← ra312.github.io

Compressing Long Contexts
with Log-Signatures

Can a century-old idea from stochastic analysis — the path signature — solve the O(n²) attention bottleneck? A concrete proposal with working JAX code.

The Problem

Standard self-attention computes pairwise interactions between every token and every other token. That is O(n²) in sequence length. At 1 million tokens, full attention is simply infeasible. The usual responses — sparse attention, linear attention, sliding windows, state-space models — all approximate or restrict which tokens can interact.
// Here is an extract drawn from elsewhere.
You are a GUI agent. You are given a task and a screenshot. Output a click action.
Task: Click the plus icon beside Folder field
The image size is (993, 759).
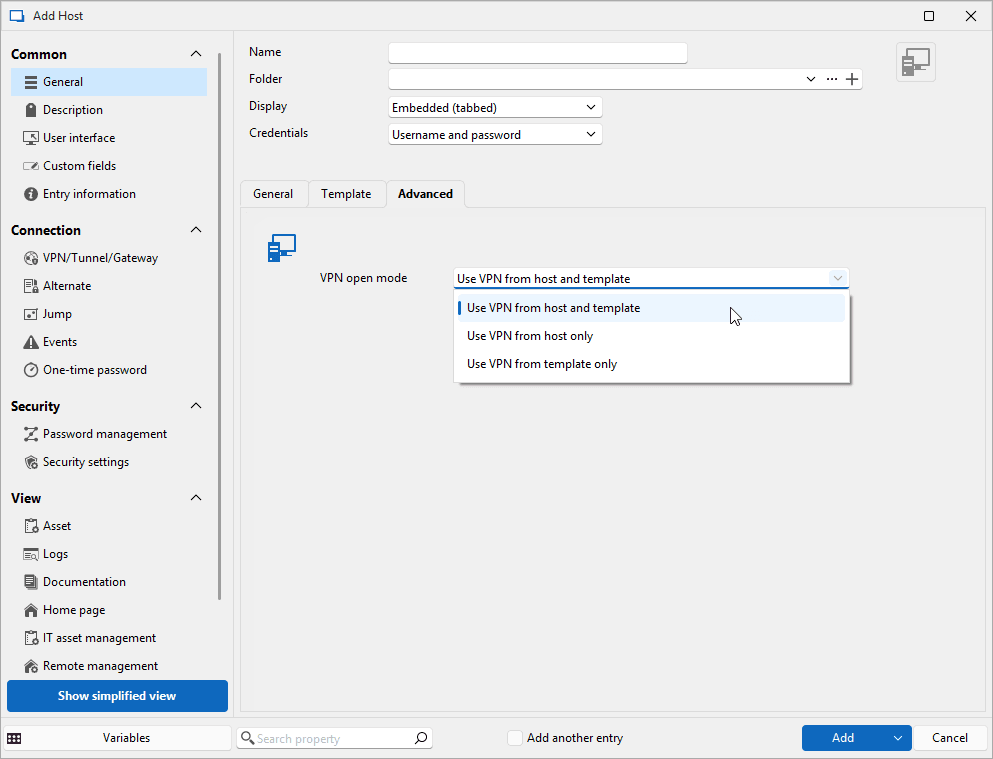pyautogui.click(x=852, y=79)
I want to ask a different question. Instead of "which token pairs should interact?", ask: "what is the geometric summary of the path that tokens trace through embedding space?" That summary — the log-signature — is a fixed-size object, independent of sequence length. Attention over summaries instead of raw tokens breaks the O(n²) barrier.

What Is a Log-Signature?

Treat the sequence of token embeddings X₀, X₁, …, Xₙ ∈ ℝd as a piecewise-linear path in ℝd. The signature of this path is an infinite series of iterated integrals that encodes its shape completely — including the order in which dimensions are traversed. The log-signature is its logarithm in the tensor algebra: it lives in the free Lie algebra over ℝd and is strictly more compact.

Key property
The truncated log-signature at depth k is a vector of fixed size NLie(d, k) — independent of sequence length n. For d = 512, k = 2: size = 512 + 512·511/2 ≈ 131K, far smaller than the raw sequence. For k = 1: just 512. Depth controls the expressiveness/cost tradeoff.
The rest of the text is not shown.